Through ransoms paid for kidnapped Westerners. Kidnapping infidels and releasing them for ransom is fully sanctioned in Islamic law: "As for the captives, the amir [ruler] has the choice of taking the most beneficial action of four possibilities: the first to put them to death by cutting their necks; the second, to enslave them and apply the laws of slavery regarding their sale and manumission; the third, to ransom them in exchange for goods or prisoners; and fourth, to show favor to them and pardon them. Allah, may he be exalted, says, 'When you encounter those [infidels] who deny [the Truth=Islam] then strike [their] necks' (Qur'an sura 47, verse 4)" — Abu’l-Hasan al-Mawardi, al-Ahkam as-Sultaniyyah (The Laws of Islamic Governance), trans. by Dr.
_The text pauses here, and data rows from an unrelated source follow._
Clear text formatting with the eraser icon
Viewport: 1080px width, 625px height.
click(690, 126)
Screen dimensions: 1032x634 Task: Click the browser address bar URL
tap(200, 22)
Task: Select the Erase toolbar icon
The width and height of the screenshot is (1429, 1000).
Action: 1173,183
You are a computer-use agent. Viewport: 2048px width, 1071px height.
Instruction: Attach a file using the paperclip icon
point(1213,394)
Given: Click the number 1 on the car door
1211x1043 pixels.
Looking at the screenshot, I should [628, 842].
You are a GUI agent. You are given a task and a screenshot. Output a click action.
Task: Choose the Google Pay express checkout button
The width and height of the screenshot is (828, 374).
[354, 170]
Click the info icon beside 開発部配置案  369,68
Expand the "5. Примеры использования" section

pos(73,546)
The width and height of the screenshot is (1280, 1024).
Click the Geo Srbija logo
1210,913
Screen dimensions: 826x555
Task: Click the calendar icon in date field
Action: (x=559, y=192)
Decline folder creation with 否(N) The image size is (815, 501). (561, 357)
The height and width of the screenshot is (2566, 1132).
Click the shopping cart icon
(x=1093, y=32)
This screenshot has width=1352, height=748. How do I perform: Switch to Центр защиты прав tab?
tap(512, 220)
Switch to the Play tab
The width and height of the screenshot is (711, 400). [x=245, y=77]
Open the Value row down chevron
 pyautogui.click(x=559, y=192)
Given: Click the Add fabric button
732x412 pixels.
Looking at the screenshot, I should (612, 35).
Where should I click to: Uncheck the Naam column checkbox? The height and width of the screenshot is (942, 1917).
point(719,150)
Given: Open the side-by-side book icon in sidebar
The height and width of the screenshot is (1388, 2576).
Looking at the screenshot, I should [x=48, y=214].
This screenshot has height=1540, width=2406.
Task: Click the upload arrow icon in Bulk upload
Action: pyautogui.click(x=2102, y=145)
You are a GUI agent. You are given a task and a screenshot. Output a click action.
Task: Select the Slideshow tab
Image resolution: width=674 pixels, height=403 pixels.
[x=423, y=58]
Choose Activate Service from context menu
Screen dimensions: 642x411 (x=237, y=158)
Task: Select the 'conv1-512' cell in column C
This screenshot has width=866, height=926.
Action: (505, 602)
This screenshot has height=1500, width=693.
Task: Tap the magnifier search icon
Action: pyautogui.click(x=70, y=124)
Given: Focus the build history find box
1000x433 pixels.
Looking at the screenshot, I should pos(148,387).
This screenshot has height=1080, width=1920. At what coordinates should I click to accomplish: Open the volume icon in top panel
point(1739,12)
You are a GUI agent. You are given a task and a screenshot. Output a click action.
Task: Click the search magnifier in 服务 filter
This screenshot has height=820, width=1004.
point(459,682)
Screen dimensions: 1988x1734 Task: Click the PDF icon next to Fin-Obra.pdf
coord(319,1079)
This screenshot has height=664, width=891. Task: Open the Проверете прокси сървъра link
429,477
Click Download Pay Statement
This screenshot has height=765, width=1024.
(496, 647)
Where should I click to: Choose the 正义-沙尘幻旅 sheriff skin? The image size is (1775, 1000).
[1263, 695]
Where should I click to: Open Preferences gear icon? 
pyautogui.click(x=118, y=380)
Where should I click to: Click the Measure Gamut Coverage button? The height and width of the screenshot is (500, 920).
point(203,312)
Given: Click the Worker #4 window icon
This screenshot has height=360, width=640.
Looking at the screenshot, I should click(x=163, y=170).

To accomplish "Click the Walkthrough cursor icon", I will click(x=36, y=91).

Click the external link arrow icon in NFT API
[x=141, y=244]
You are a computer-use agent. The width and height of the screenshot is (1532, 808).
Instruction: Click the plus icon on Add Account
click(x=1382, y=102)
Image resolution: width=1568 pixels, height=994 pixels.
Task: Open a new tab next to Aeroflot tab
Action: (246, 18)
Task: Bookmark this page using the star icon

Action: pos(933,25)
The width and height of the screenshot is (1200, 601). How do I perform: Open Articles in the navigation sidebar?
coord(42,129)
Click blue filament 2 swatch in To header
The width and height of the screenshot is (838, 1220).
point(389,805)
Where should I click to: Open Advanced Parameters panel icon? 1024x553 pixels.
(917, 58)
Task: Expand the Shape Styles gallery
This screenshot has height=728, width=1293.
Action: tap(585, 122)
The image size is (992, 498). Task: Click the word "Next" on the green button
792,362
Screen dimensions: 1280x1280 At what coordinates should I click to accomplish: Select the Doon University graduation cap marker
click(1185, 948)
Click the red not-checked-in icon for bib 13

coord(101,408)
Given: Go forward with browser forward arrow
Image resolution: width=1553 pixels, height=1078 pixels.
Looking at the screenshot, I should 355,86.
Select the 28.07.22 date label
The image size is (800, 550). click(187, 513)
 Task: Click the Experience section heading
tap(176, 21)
Asadullah Yate, (London), Ta-Ha Publishers Ltd., 1996, p. 192.
"Millions in Ransoms Fuel Militants’ Clout in West Africa," by Adam Nossiter in the New York Times, December 12 (thanks to Twostellas):
BAMAKO, Mali — Oumar Ould Hamaha, a notorious Islamist commander in the deserts of western Africa, has nothing but disdain for the international powers he opposes or the hapless Westerners he and other militants subject to extreme deprivation, hunger, thirst and proselytizing for months on end.
But he openly appreciates them for helping Islamists acquire the one thing they cannot do without.
“Lots of Western countries are paying enormous sums to the jihadists,” he said in a telephone interview from northern Mali, crowing about the hefty ransoms militants have collected in the region. “The source of our financing is the Western countries. They are paying for jihad.”
Kidnapping is such a lucrative industry for extremists in western Africa, netting them tens of millions of dollars in recent years, that it has reinforced their control over northern Mali and greatly complicated plans for an African-led military campaign to take back Islamist-held territory.
Beyond the immediate risk to the 10 Europeans and 3 Algerians still being held — “At the first strike, the hostages will have their throats cut like chickens, one after the other,” Mr. Hamaha threatened — an intervention could face formidable opponents. Al Qaeda in the Islamic Maghreb, one of the factions that have seized northern Mali, is estimated to have amassed as much as $90 million or more in ransoms over the past decade, turning it into one of the region’s wealthiest, best-armed militant groups....
Mr. Hamaha was with Al Qaeda in the Islamic Maghreb when he helped kidnap a Canadian diplomat, Robert Fowler, late one December afternoon in 2008 outside the capital of Niger, Niamey. Now the jihadist says he is “in charge of security” for the Malian offshoot of Al Qaeda in the Islamic Maghreb, Mujao, the Movement for Oneness and Jihad in West Africa, another of the three radical groups that control northern Mali....
Mr. Hamaha, his captor, who takes calls from reporters, said: “Ah yes, the Canadian that we kidnapped. I don’t regret it at all. He was in a state of being lost,” referring to what he considered the Westerner’s perilous spiritual condition. The Canadian, Mr. Hamaha said, “learned many things from us.”
During his captivity Mr. Fowler, who was the United Nations special envoy to Niger, gained perhaps the sharpest insight yet into the mentality of some of the men who now hold northern Mali. “There’s no doubt of their faith: they would sit chanting in the full Sahara sun for hour after hour.”